Zunächst war seitens der Ärzte versucht worden, der Haftung durch den Einwand der hypothetischen Einwilligung zu entkommen. Diese Verteidigungsstrategie wird seitens der Ärzte und Krankenhäuser beim Vorwurf eines rechtswidrigen Eingriffs häufiger gefahren. Grundsätzlich haftet der Arzt für alle Schäden, die aus einer Behandlung resultieren, wenn die Behandlung rechtswidrig war, weil der Patient nicht wirksam eingewilligt hatte. Zur wirksamen Einwilligung gehört, dass der Patient unter anderem über die OP-Risiken aufgeklärt wird. Über diese muss vorher zwischen dem Arzt und Patienten gesprochen werden. Häufig findet dies aber nicht oder nicht in der gebotenen Form statt. Trotzdem führt dies nicht immer zu einem Schadensersatzanspruch des Patienten. Denn der Arzt kann auch ohne wirksame Aufklärung einwenden, dass der Patient dem Eingriff in jedem Fall zugestimmt hätte. Wenn der Arzt dies behauptet, muss der Patient plausibel darlegen, dass das nicht zutrifft. Dies ist eine schwierige Sache, da die Gerichte frei in ihrer Bewertung sind. Es gewinnt dann häufig derjenige, der vor Gericht den „besserer Eindruck“ hinterlässt. Diese Argumentation ließen die Gerichte hier nicht zu: Denn durch die Wahlarztvereinbarung habe der Patient gerade gezeigt, dass es ihm nicht egal war, wer ihn operiert.

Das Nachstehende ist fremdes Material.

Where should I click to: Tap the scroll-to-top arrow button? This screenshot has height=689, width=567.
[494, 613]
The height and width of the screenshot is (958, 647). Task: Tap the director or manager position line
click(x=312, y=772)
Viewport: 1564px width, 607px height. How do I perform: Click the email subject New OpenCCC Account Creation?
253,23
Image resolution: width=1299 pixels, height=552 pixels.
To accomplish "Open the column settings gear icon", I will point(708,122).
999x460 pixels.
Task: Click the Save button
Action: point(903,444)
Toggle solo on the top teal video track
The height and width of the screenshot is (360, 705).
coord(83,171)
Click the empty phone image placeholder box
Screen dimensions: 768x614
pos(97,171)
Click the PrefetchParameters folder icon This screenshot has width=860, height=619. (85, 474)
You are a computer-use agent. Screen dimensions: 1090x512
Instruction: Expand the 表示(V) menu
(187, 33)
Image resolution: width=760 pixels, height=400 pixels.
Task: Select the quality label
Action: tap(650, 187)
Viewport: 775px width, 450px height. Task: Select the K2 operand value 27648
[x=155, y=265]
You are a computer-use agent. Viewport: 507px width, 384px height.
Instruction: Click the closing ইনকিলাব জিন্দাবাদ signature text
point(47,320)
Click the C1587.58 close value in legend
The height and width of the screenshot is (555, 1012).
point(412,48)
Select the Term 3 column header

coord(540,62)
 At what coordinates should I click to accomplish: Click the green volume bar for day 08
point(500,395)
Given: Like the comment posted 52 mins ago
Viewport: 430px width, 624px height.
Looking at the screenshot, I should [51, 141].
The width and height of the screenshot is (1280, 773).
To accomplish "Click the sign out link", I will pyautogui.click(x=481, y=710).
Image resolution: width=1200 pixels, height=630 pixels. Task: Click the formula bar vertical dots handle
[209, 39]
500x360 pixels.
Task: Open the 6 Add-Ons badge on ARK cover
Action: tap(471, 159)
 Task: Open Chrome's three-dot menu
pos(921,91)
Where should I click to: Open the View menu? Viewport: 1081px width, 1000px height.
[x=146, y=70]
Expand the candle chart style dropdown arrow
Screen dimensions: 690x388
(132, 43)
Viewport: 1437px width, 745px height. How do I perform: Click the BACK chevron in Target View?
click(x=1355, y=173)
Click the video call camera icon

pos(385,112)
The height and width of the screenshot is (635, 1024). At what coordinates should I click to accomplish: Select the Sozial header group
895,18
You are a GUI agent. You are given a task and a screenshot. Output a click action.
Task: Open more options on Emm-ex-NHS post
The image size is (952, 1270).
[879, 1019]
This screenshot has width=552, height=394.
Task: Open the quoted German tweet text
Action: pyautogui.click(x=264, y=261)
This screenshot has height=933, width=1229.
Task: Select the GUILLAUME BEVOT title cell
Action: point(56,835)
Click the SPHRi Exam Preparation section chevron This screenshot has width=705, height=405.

Rechtmäßiges Alternativverhalten

Daneben meinten die Ärzte aber auch, dass selbst bei einer Behandlung durch den Chefarzt – wie vereinbart – sich das Ergebnis der Operation nicht anders dargestellt hätte. In der Sache war dies scheinbar auch plausibel, denn den hier entstandenen Schaden hätte auch ein Chefarzt wohl nicht verhindern können.

Die obersten Richter folgten dem nicht. Sie erklärten, dass es dem Schutzzweck des Einwilligungserfordernisses widersprechen würde, wenn man es den Ärzten erlauben würde, sich bei einem eindeutigen Verstoß gegen das Erfordernis einer wirksamen Einwilligung so zu verteidigen. Denn es ist gerade die Entscheidungsfreiheit des Patienten, die geschützt werden muss. Wenn der Patient nur von einem bestimmten Arzt operiert werden möchte, muss dies respektiert werden. Diese Entscheidungsfreiheit würde nach Ansicht des Gerichts unterlaufen, wenn man es den Ärzten – trotz eindeutigen Verstoßes gegen die Wahl des Patienten – gestatten würde, sich gleichwohl der Haftung zu entziehen, nur weil der Schaden auch bei Behandlung durch den Wahlarzt hätte eintreten können. Für den BGH spielte es damit auch keine Rolle mehr, ob der Patient über das sich hier verwirklichende Risiko aufgeklärt worden war oder nicht.

Die Entscheidung ist auch von Bedeutung, weil es häufiger trotz entsprechender Vereinbarung dazu kommt, dass andere Ärzte als vereinbart operieren. Regelmäßig beinhalten die Verträge über eine Chefarztbehandlung eine Stellvertreterregelung, wonach der Patient auch mit einer Operation durch einen Vertreter des Wahlarztes einverstanden sein sollte. Diese widersinnige Regelung – der Patient möchte ja gerade nur vom Chefarzt behandelt werden – wurde in der Vergangenheit schon häufiger beanstandet. Eine Stellvertreterklausel ist daher nur noch eingeschränkt, etwa für Fälle unerwartete Verhinderung, zulässig. Ferner müssen die möglichen Stellvertreter genau bezeichnet sein.